TUGAS LATIHAN 1:
Jawablah pertanyaan berikut berdasarkan teks tentang Sotrovimab.
(a) Di bandara kota mana pengiriman pertama Sotrovimab tiba?
(b) Melalui terapi apa Sotrovimab diberikan?
(c) Pada berapa persen kasus pengobatan awal obat ini disebut dapat mencegah rawat inap dan kematian?
TUGAS LATIHAN 2: Gantilah "rawat inap" dengan "perawatan di rumah sakit" pada bagian teks tentang Sotrovimab yang diawali kata-kata "Sotrovimab dapat digunakan" dan diakhiri "kasus pengobatan awal.", lalu tuliskan bagian itu kembali.

----- TEKS HALAMAN

Pengobatan Corona Virus Desease 2019 atau COVID-19 terbaru di dunia, Sotrovimab, sekarang tersedia di Uni Emirat Arab (UEA). Sotrovimab tersedia menyusul kesepakatan antara Departemen Kesehatan Abu Dhabi, organisasi pembelian kelompok (GPO) terkemuka di negara itu Rafed, dan perusahaan biofarmasi global inovatif GlaxoSmithKline (GSK).  

Dengan kedatangan pengiriman pertama di bandara Abu Dhabi, kota ini menjadi yang pertama di dunia yang menerima obat ini. Dilansir di Khaleej Times, Rabu (16/06/2021), Sotrovimab merupakan pengobatan antibodi monoklonal yang diberikan melalui terapi intravena.  

Sotrovimab dapat digunakan untuk mengobati orang dewasa dan anak-anak di atas usia 12 tahun yang memenuhi kriteria tertentu dan berisiko berkembang menjadi COVID-19 parah. Penelitian disebut menunjukkan obat ini dapat mencegah rawat inap dan kematian pada 85 persen kasus pengobatan awal.

----------
----- BAHAN SUMBER

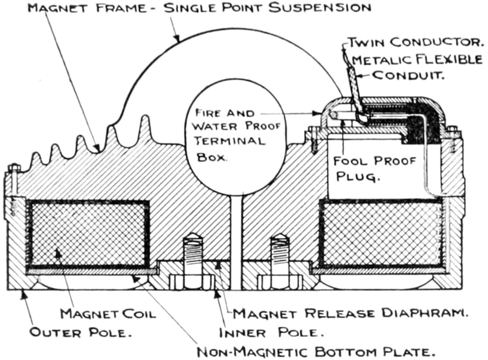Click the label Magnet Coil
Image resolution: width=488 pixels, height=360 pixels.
click(108, 314)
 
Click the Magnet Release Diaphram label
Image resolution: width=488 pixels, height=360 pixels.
click(350, 313)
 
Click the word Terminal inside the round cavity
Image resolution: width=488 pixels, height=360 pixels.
click(231, 141)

----------

JAWABAN LATIHAN 1:
(a) Abu Dhabi.
(b) Terapi intravena.
(c) 85 persen.

JAWABAN LATIHAN 2:
Sotrovimab dapat digunakan untuk mengobati orang dewasa dan anak-anak di atas usia 12 tahun yang memenuhi kriteria tertentu dan berisiko berkembang menjadi COVID-19 parah. Penelitian disebut menunjukkan obat ini dapat mencegah perawatan di rumah sakit dan kematian pada 85 persen kasus pengobatan awal.